• _Sayfa metni_:
Diğer taraftan, zarar gören GDO’lu ürün kullanıcısı, malın ayıplı olmasından başka “uğradığı zararı ile zarar arasındaki nedensellik bağını da ispat etmesi” gerekse de; bunun ispatı GDO’lu ürün kullanıcısı bakımından çoğu durumlarda güçtür. Özelikle, GDO’lu ürünün hali hazırda elde bulunmaması, kullanılmış oluşu, diğer ürünlerle birlikte kullanılmış oluşu, zararın uzun yıllar sonra ortaya çıkması gibi nedenler, nedensellik bağının ispatını zorlaştıran; hatta çoğu durumlarda imkânsız kılan etkenlerdir.
GDO’lu ürünlerin üretimi alanında, bir ürünün ayıplı (hem GDO’lu hem de zarara elverişli) olduğunun belirlenebilmesi için, genellikle üreticinin bazı üretim sırlarının bilinmesine ihtiyaç bulunmaktadır. Buna karşılık rekabetin olumsuz bir yansıması gereği, GDO’lu ürün üreticisi, belirtmek zorunda olduğu zorunlu yükümlerinin dışında, üretime yönelik sırları dış dünyaya karşı gizlemektedir. GDO’lu ürün üreticisin sorumluluğu anlamında, üretim aşamasının tenkitçi bir gözle izlenemediği durumlarda ayıbın tespit edilebilmesi imkânı da düşüktür.

• _Yapılacak iş_:
Yukarıdaki GDO’lu ürünlerde ispat güçlüğüyle ilgili metni hiçbir değişiklik yapmadan baştan sona yeniden yazın.

• _Veri bloğu_:

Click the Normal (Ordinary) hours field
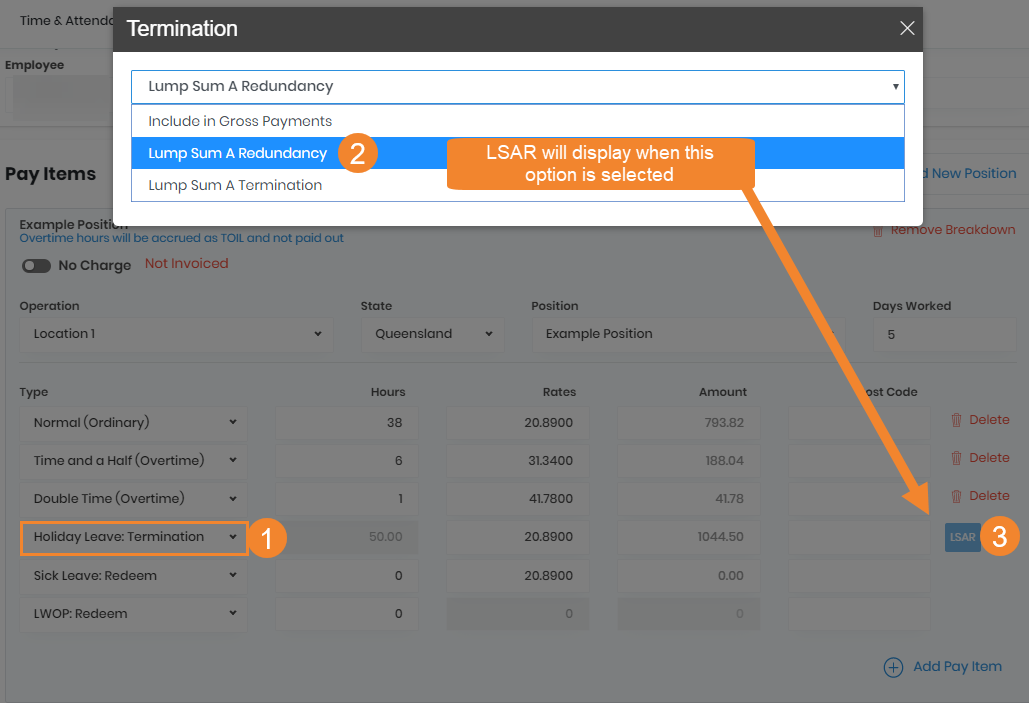The width and height of the screenshot is (1029, 703). (346, 423)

• _Beklenen çıktı_:
Diğer taraftan, zarar gören GDO’lu ürün kullanıcısı, malın ayıplı olmasından başka “uğradığı zararı ile zarar arasındaki nedensellik bağını da ispat etmesi” gerekse de; bunun ispatı GDO’lu ürün kullanıcısı bakımından çoğu durumlarda güçtür. Özelikle, GDO’lu ürünün hali hazırda elde bulunmaması, kullanılmış oluşu, diğer ürünlerle birlikte kullanılmış oluşu, zararın uzun yıllar sonra ortaya çıkması gibi nedenler, nedensellik bağının ispatını zorlaştıran; hatta çoğu durumlarda imkânsız kılan etkenlerdir.
GDO’lu ürünlerin üretimi alanında, bir ürünün ayıplı (hem GDO’lu hem de zarara elverişli) olduğunun belirlenebilmesi için, genellikle üreticinin bazı üretim sırlarının bilinmesine ihtiyaç bulunmaktadır. Buna karşılık rekabetin olumsuz bir yansıması gereği, GDO’lu ürün üreticisi, belirtmek zorunda olduğu zorunlu yükümlerinin dışında, üretime yönelik sırları dış dünyaya karşı gizlemektedir. GDO’lu ürün üreticisin sorumluluğu anlamında, üretim aşamasının tenkitçi bir gözle izlenemediği durumlarda ayıbın tespit edilebilmesi imkânı da düşüktür.